When someone has gotten out of a traumatic situation, it’s very common to struggle with complex emotions and thoughts. More often than not, the abused will blame themselves for the abuser’s bad behavior, especially if the abuser was narcissistic.
1. Victims may retreat, lose/gain weight and feel depressed
It’s not unusual for victims of abuse to retreat from others out of shame, self-blame or desire to keep the abuse a secret.
Of course, it’s not the person’s fault and he or she shouldn’t be ashamed, but after being treated a certain way, it can be hard to not feel down about oneself.
2. Victims may not trust others after being abused
Abuse victims may second guess how they view people or doubt their own judgement. They may stop trusting people. They may feel anxious or wonder if people truly care or if they are just “faking it.” They may second guess love partners. They might even retract affection.
3. Victims may take the blame even though they clearly shouldn’t
These feelings manifest in depression, anxiety and self-doubt. It’s not unusual to hear of someone who has been abused “beating themselves up” psychologically.
4. Victims may relive the event(s)
In their minds, the trauma can still replay and feel very real. These symptoms suggest Post-Traumatic Stress Disorder.
5. Victims may try to play the “If I only” game
If I only did this … the abuser may have done that instead of that …

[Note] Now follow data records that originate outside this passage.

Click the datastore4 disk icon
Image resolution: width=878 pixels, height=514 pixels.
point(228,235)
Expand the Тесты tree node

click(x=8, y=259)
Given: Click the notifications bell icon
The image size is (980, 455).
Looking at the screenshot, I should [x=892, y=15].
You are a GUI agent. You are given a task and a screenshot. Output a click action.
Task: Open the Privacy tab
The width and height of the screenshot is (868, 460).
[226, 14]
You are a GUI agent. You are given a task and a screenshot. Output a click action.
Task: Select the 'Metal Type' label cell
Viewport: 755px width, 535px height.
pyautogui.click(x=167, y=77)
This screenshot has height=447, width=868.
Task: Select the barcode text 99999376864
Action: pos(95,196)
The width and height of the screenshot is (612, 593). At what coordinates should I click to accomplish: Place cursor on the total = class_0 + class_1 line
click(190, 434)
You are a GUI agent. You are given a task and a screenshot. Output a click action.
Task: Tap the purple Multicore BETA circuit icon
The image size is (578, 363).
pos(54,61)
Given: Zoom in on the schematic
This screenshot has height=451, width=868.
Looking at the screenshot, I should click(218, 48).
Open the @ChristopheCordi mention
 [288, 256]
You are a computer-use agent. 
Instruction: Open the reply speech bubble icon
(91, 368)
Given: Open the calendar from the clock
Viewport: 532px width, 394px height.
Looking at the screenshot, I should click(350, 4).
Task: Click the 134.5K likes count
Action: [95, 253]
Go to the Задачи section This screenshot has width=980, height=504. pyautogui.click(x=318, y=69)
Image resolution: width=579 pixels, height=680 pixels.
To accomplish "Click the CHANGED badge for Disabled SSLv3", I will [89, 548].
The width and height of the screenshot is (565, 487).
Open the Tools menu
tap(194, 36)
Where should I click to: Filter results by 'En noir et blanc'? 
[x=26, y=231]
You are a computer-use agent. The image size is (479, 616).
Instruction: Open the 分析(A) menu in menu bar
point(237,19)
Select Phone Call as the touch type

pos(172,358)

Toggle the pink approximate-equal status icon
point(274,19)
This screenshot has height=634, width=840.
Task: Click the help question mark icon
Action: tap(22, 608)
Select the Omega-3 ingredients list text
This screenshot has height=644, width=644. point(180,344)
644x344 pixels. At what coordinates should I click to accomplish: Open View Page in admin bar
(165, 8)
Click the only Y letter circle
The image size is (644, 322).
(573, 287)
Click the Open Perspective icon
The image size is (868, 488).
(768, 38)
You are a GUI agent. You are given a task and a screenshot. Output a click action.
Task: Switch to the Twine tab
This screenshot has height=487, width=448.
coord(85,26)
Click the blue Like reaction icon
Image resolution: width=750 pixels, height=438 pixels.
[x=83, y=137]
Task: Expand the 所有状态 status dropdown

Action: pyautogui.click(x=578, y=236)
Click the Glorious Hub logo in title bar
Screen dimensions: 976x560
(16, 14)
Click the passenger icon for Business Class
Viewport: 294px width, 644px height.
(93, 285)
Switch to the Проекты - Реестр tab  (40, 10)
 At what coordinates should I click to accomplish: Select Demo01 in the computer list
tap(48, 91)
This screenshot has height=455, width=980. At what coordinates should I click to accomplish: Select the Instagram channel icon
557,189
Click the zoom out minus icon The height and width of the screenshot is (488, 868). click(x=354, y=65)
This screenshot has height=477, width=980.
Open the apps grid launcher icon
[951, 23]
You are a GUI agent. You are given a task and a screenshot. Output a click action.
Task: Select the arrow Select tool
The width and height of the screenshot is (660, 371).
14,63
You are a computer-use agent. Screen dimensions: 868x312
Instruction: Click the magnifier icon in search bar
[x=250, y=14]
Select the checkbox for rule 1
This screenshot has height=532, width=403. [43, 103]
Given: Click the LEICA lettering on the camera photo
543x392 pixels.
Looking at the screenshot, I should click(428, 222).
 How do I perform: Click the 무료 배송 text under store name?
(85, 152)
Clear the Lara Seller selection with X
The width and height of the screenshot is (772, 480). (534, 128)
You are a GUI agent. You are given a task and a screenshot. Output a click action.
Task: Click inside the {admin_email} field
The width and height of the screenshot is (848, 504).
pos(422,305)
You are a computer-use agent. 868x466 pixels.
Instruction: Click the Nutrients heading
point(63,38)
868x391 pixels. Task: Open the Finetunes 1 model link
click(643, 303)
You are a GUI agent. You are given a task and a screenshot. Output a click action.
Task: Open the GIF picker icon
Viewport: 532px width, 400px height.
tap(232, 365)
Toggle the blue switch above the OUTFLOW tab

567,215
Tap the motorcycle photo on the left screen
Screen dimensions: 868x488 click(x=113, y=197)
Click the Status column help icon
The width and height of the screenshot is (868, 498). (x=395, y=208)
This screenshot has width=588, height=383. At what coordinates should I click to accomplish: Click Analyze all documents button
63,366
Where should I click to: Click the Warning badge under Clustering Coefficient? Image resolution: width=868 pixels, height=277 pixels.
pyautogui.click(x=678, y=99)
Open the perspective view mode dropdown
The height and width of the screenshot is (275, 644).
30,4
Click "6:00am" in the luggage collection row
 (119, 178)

The reality is if you or someone you love has been abused, know that you are not a “victim.” You are not to blame. You did not deserve this. Sometimes, people are outright evil and not “well” and that is on them, not you or your loved one. That person– the abuser– is the one to blame. That person is responsible for his or her actions, and no one else.
Finding support helps. If you are alone, it is much harder to feel supported. Therapy, self-help books, meditation, group therapy, good self-care, exercise and other things will help if you or your loved one does not have a good network to help.